* [Study material]:
········

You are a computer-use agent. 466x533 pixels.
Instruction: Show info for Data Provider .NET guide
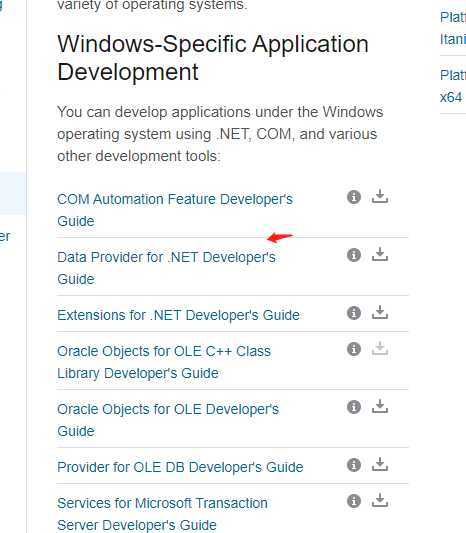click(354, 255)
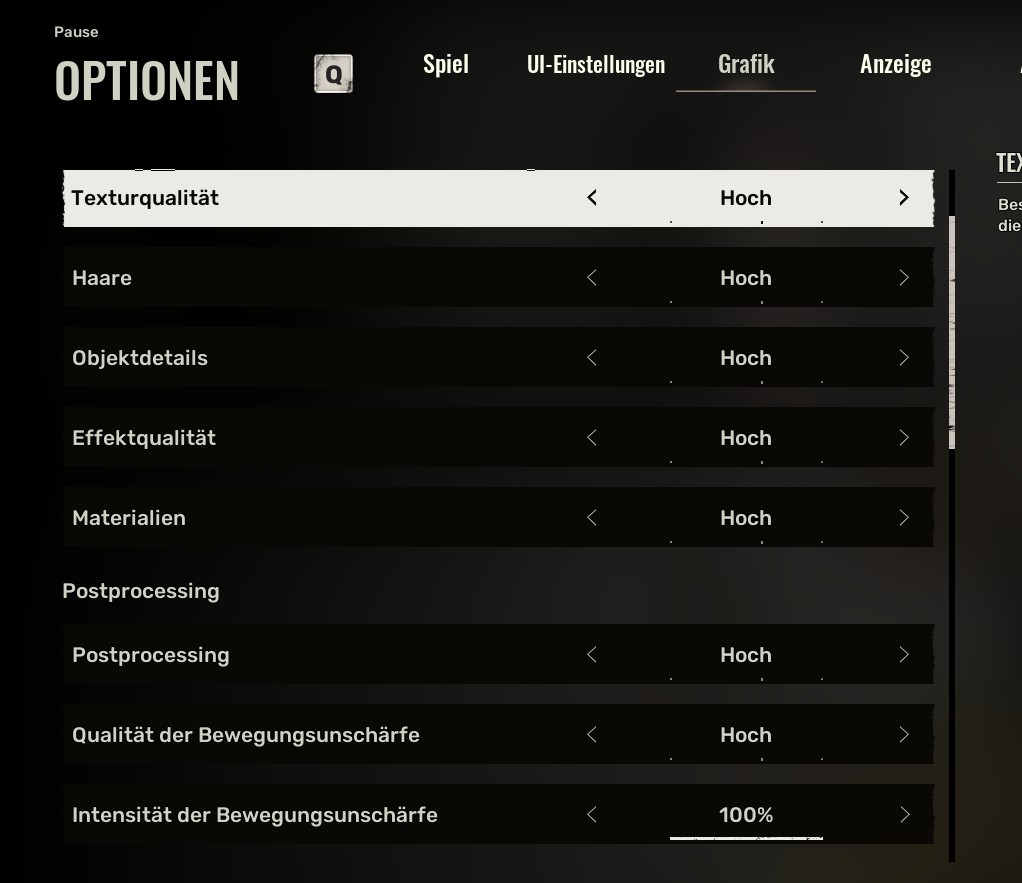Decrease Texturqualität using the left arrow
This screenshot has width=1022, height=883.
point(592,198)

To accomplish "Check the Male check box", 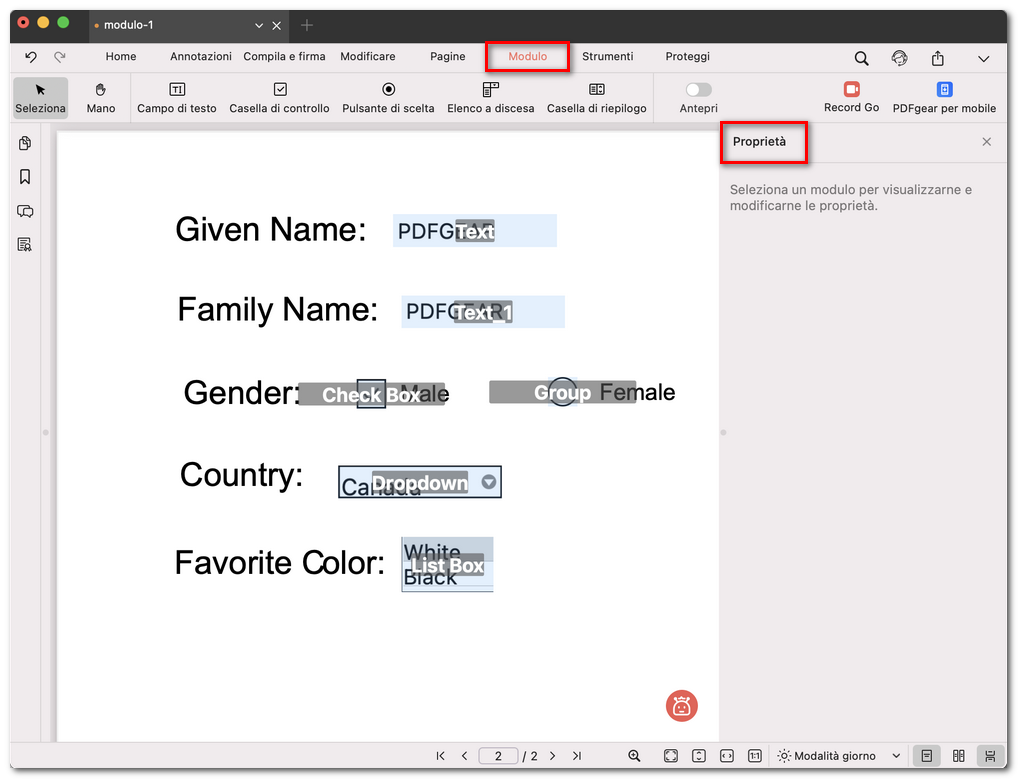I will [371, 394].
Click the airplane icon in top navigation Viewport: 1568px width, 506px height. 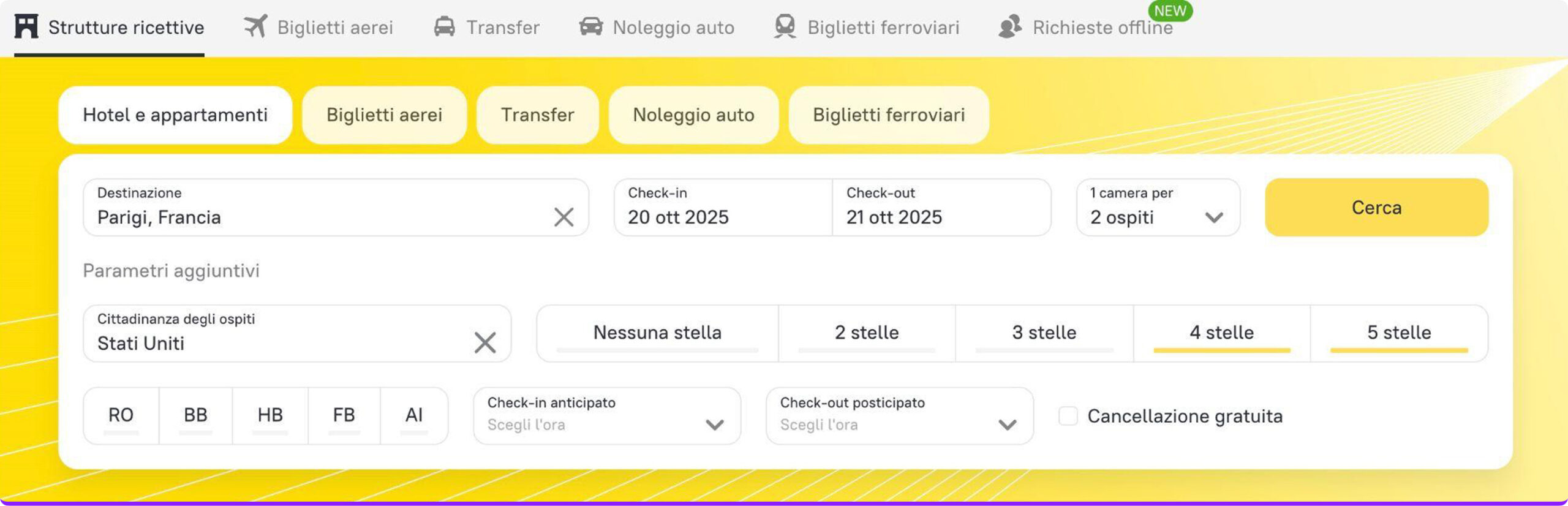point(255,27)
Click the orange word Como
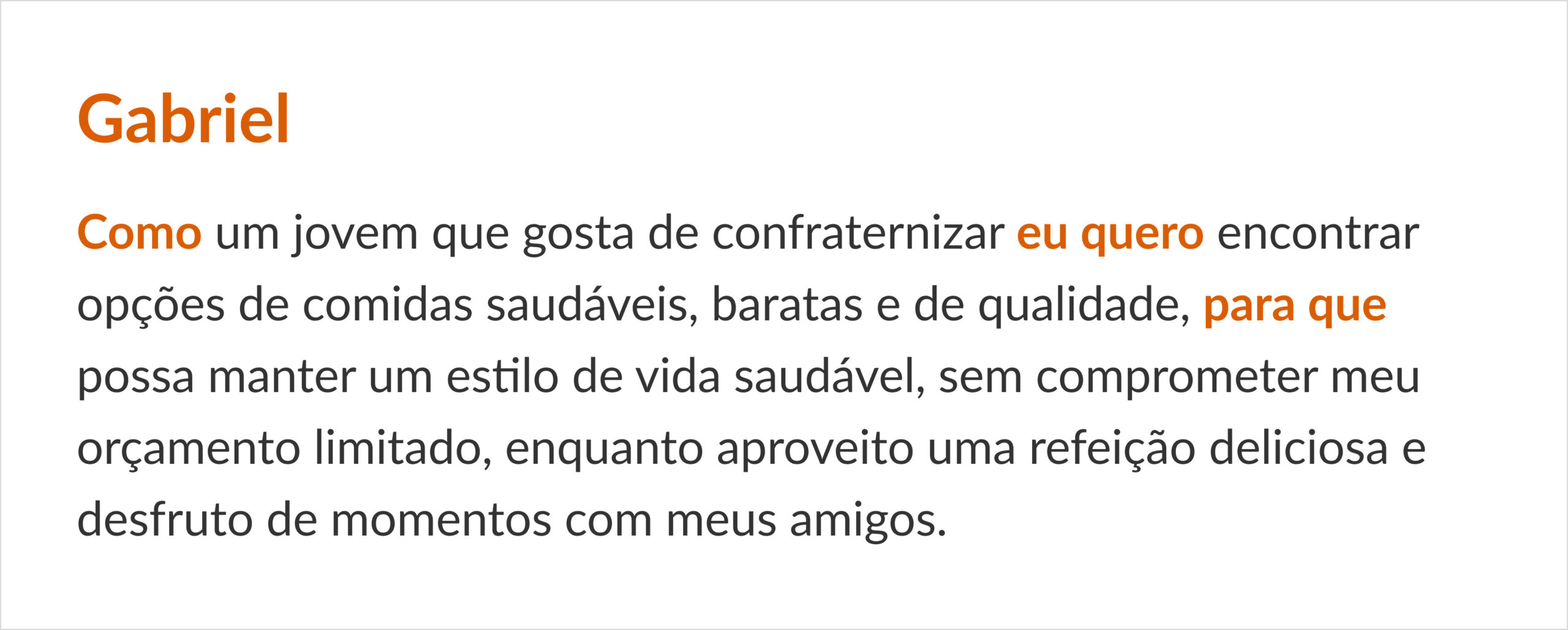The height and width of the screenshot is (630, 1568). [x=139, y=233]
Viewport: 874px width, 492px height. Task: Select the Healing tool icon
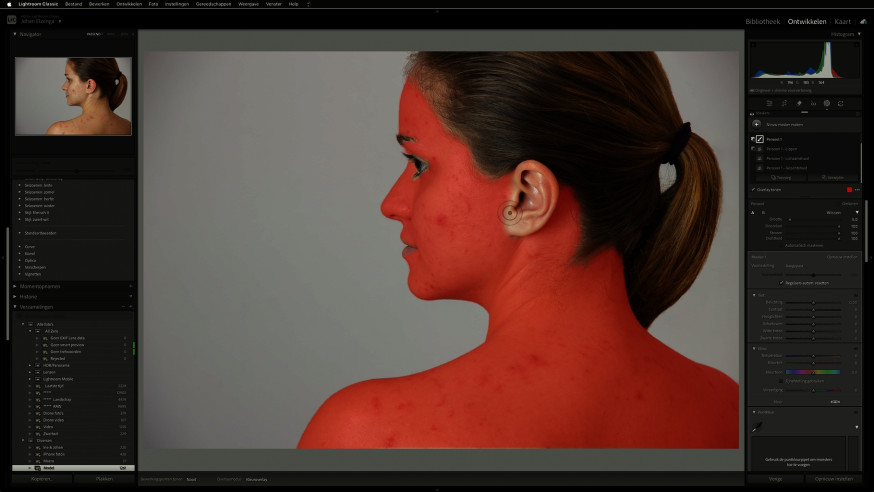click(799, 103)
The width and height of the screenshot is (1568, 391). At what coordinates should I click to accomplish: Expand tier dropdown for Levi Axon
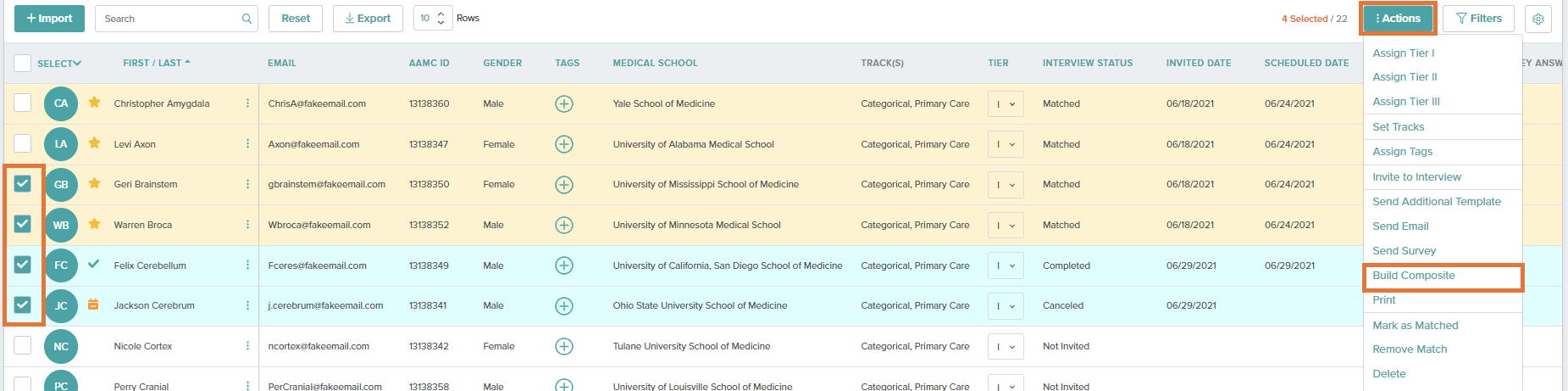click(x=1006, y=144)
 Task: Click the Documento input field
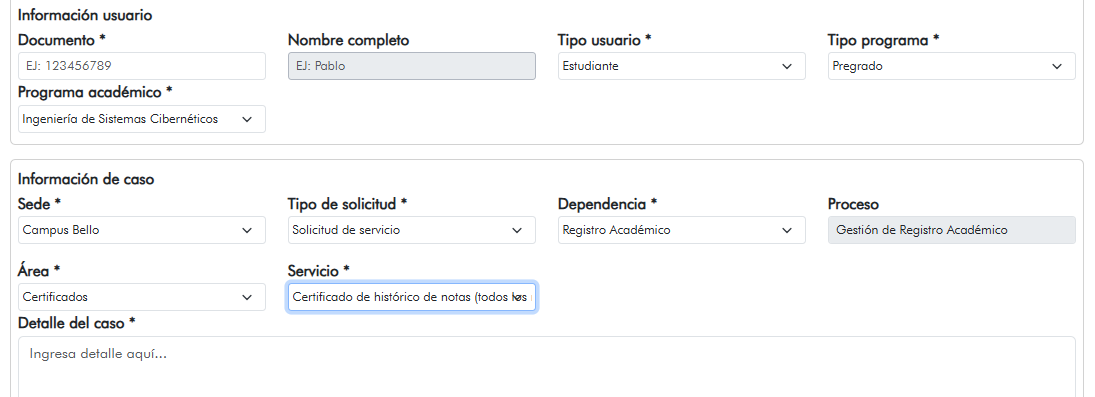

········

* [Task to complete]: Copy the final portion of the records: every line from the one containing "Viewport: 874px width, 492px" through the last, word for word, without pictures.

* [Solution to this task]:
Viewport: 874px width, 492px height. Task: Select the Healing tool icon
click(799, 103)
The width and height of the screenshot is (1568, 391). At what coordinates should I click to accomplish: Expand tier dropdown for Levi Axon
click(x=1006, y=144)
 Task: Click the Documento input field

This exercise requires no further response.